begin Data for this task

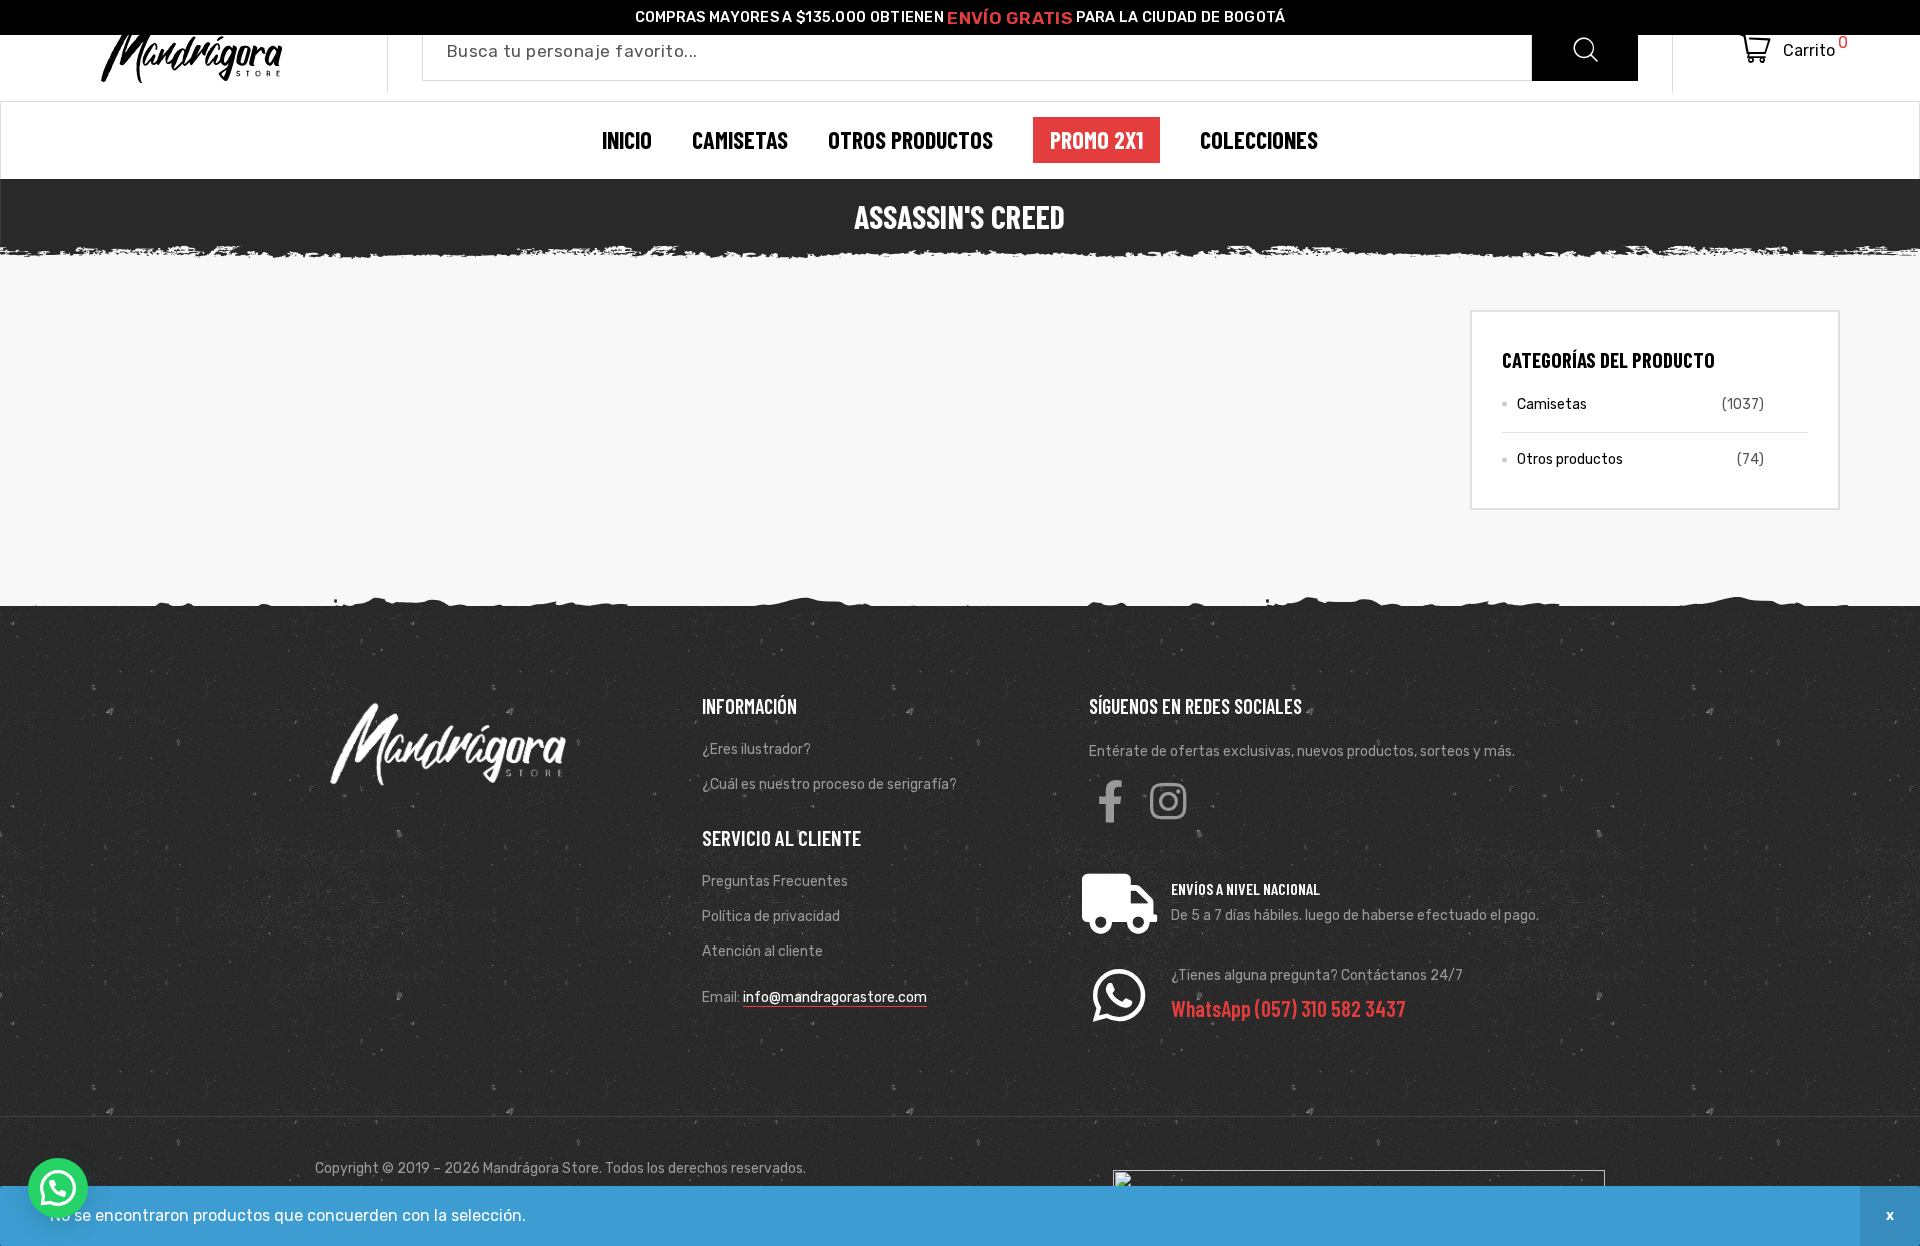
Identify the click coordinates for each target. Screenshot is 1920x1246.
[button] (58, 1188)
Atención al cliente (762, 951)
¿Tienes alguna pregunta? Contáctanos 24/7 (1317, 975)
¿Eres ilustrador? (756, 749)
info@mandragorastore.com (835, 997)
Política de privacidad (771, 916)
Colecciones (1259, 140)
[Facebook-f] (1110, 801)
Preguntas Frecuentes (775, 881)
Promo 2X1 (1096, 140)
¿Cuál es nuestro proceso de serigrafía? (829, 784)
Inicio (627, 140)
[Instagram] (1168, 801)
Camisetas (1552, 404)
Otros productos (1570, 459)
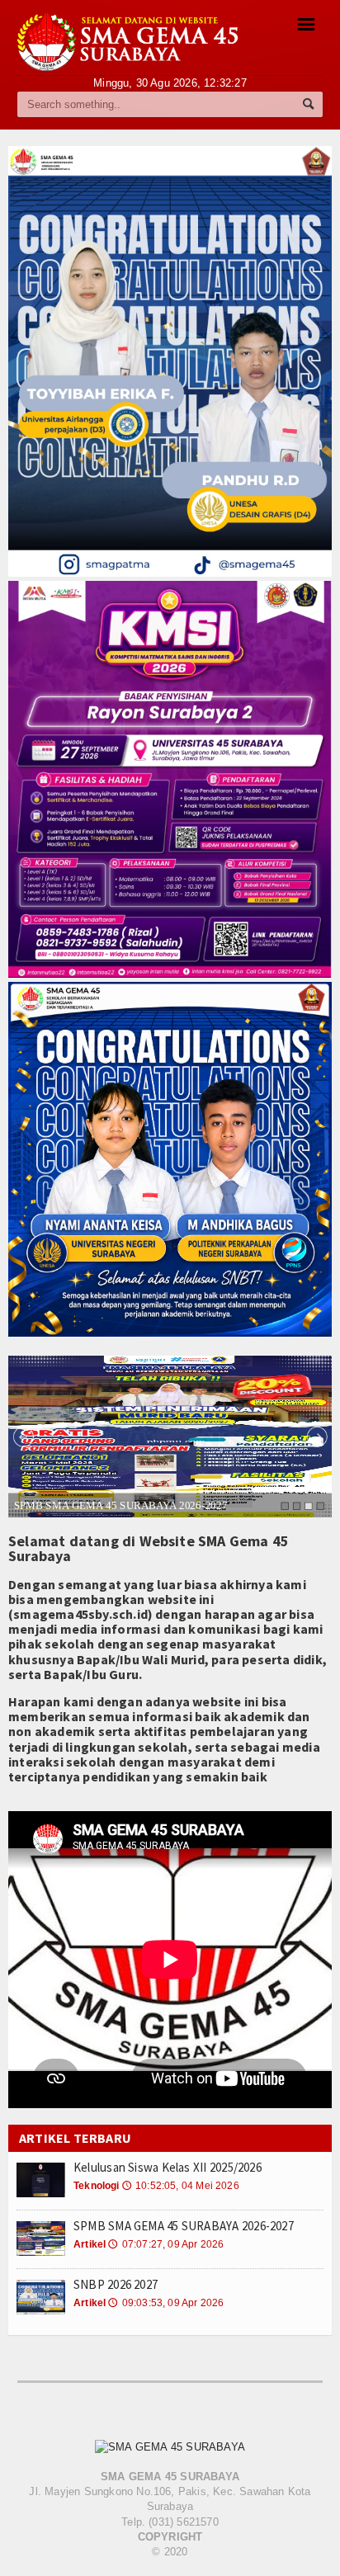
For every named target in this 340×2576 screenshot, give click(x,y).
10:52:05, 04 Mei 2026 (180, 2185)
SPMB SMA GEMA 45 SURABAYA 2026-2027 (121, 1505)
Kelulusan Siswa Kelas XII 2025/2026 (167, 2167)
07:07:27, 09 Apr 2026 (166, 2244)
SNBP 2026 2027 (115, 2284)
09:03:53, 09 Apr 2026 (166, 2303)
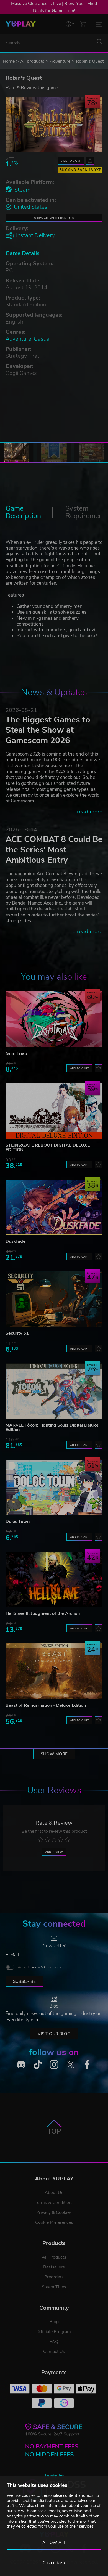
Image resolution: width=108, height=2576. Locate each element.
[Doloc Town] (54, 1487)
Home (9, 61)
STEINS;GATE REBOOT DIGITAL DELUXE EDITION (48, 1147)
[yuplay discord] (21, 2064)
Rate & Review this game (32, 87)
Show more (54, 1754)
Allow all (54, 2542)
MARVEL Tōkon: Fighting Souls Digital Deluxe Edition (52, 1427)
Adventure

end Data for this task

Description of the task:
Render as a JSON list of strings, one per line, the lines from the one containing "For every named" through the end of the material, both included, with blank lines and pictures left out.

Answer to the problem:
[
  "For every named target in this 340×2576 screenshot, give click(x,y).",
  "10:52:05, 04 Mei 2026 (180, 2185)",
  "SPMB SMA GEMA 45 SURABAYA 2026-2027 (121, 1505)",
  "Kelulusan Siswa Kelas XII 2025/2026 (167, 2167)",
  "07:07:27, 09 Apr 2026 (166, 2244)",
  "SNBP 2026 2027 (115, 2284)",
  "09:03:53, 09 Apr 2026 (166, 2303)",
  "Image resolution: width=108, height=2576. Locate each element.",
  "[Doloc Town] (54, 1487)",
  "Home (9, 61)",
  "STEINS;GATE REBOOT DIGITAL DELUXE EDITION (48, 1147)",
  "[yuplay discord] (21, 2064)",
  "Rate & Review this game (32, 87)",
  "Show more (54, 1754)",
  "Allow all (54, 2542)",
  "MARVEL Tōkon: Fighting Souls Digital Deluxe Edition (52, 1427)",
  "Adventure"
]